A big 'kid' with a love of small books

When my sons were children, I fitted into the movie theater audience. I also belonged in the children's book section. No raised eyebrows; no questions asked.

But now that my boys have grown and moved away, I stand out like a giant beanstalk growing through the roof.

I miss those juvenile cartoons with the lovable heroes and happily-ever-after endings. Little Nemo is my hero. My husband and I both adore "Monsters, Inc." and the little girl, Boo. She reminds us of a sweet niece who lives too far away to use for camouflage when we want to see a kids' flick.

The truth is, I adore children's stories. The moment I feel my creativity lag, I head for the picture-book section of the local library or bookstore. I always have.

When my men were boys, we chortled together over "The Giant Jam Sandwich" and "Dooley and the Snortsnoot." As they developed a taste for things a touch more literary, it was "The Hobbit" and "Where the Red Fern Grows."

During my own childhood, I constantly listened to a record of "The Teddy Bear's Picnic." My mother still can't stand to hear that song after listening to it daily until she sent me off to school.

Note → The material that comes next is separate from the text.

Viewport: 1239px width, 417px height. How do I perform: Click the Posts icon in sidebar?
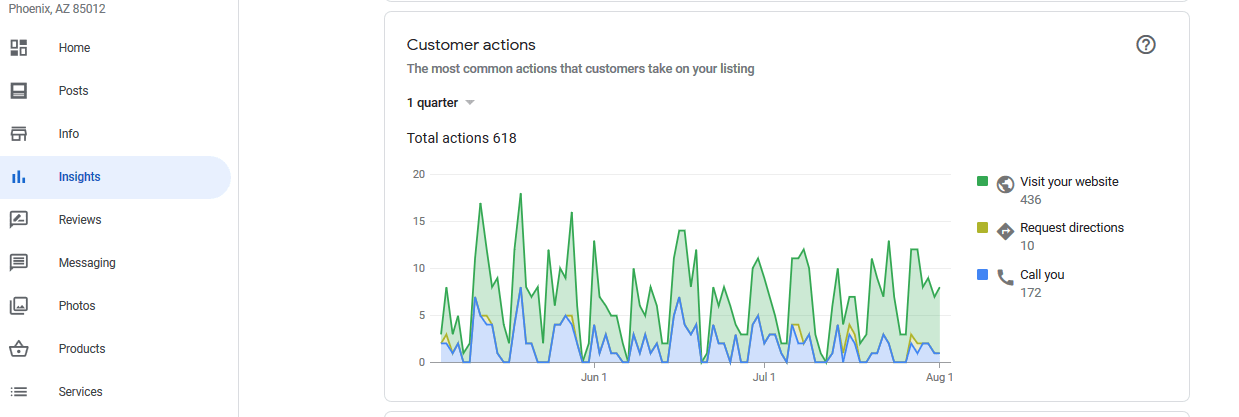click(18, 91)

Once I learned to read, I read soup cans, street signs, and billboards. The cereal box at the breakfast table is where I discovered I could order classic literature, paying for it with box tops. We went through a lot of cornflakes that summer. For weeks after we sent the box tops off, I harassed the local postmaster: "Do I have a package?" "Did it arrive?" "Hasn't it gotten here, yet?"

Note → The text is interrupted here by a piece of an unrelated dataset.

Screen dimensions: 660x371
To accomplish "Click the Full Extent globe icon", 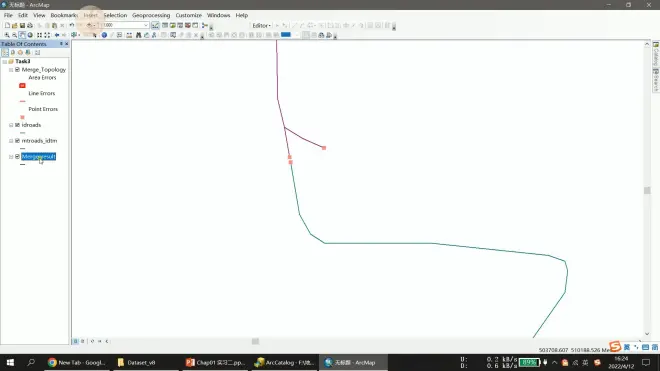I will pos(30,35).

The postal employees were all so glad when the box finally arrived that the clerk locked up the post office and ran across the street to deliver the box personally to my front door. (That was one of the perks of living in a small farming community.)

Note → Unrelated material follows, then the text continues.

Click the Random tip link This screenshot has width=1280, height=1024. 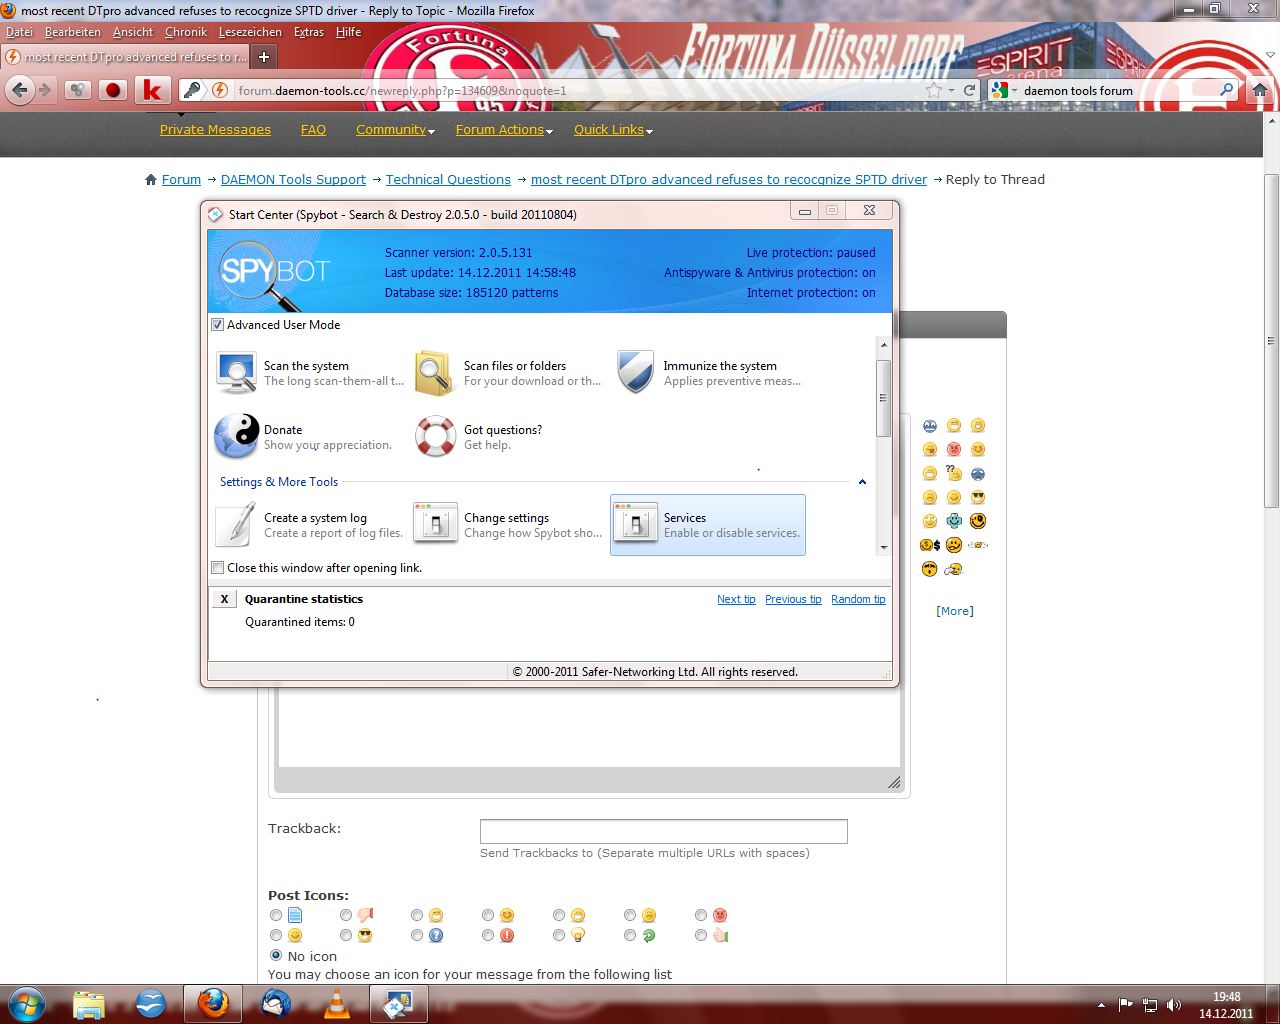tap(858, 599)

I still have that book: "Black Beauty," by Anna Sewell.

I struggled my way through the pages detailing the difficult life of a beautiful horse. I cried over every evil perpetrated against that poor creature, and then cried at the ending when he was finally safe and loved. Horses remained a favorite topic for a long time, and my dreams were filled with riding a beautiful red-gold horse such as Stormy or visiting Chincoteague, Va., the island of wild ponies.

Eventually I moved on to "The Secret Garden," "Little Women," "Jane Eyre," and Nancy Drew in all of her escapades.

But even then, I would grab a picture book while at the library and read about the Little Prince or Peter Rabbit or that little French cookie girl, Madeleine.

Now that I'm without wee ones, I pretend to go into the local bookstores to peruse the CDs, DVDs, and mystery novels. But in truth, I'm waiting for a chance to head for the children's books.

There I stand and read as fast as I can until some child catches me and suggests that I buy the book or read at home. Yes, it actually happened when I was reading my favorite children's book of all time: "Click, Clack, Moo," by Doreen Cronin.

I don't know if kids get the story line, but I, an empty nester, adore it - the negotiations, the strike, the old typewriter, the duck as a go-between, and the ironic twist at the end.

Ahhh, I could read it again and again, and I do - every time I see an opening in the children's section of the local bookstore.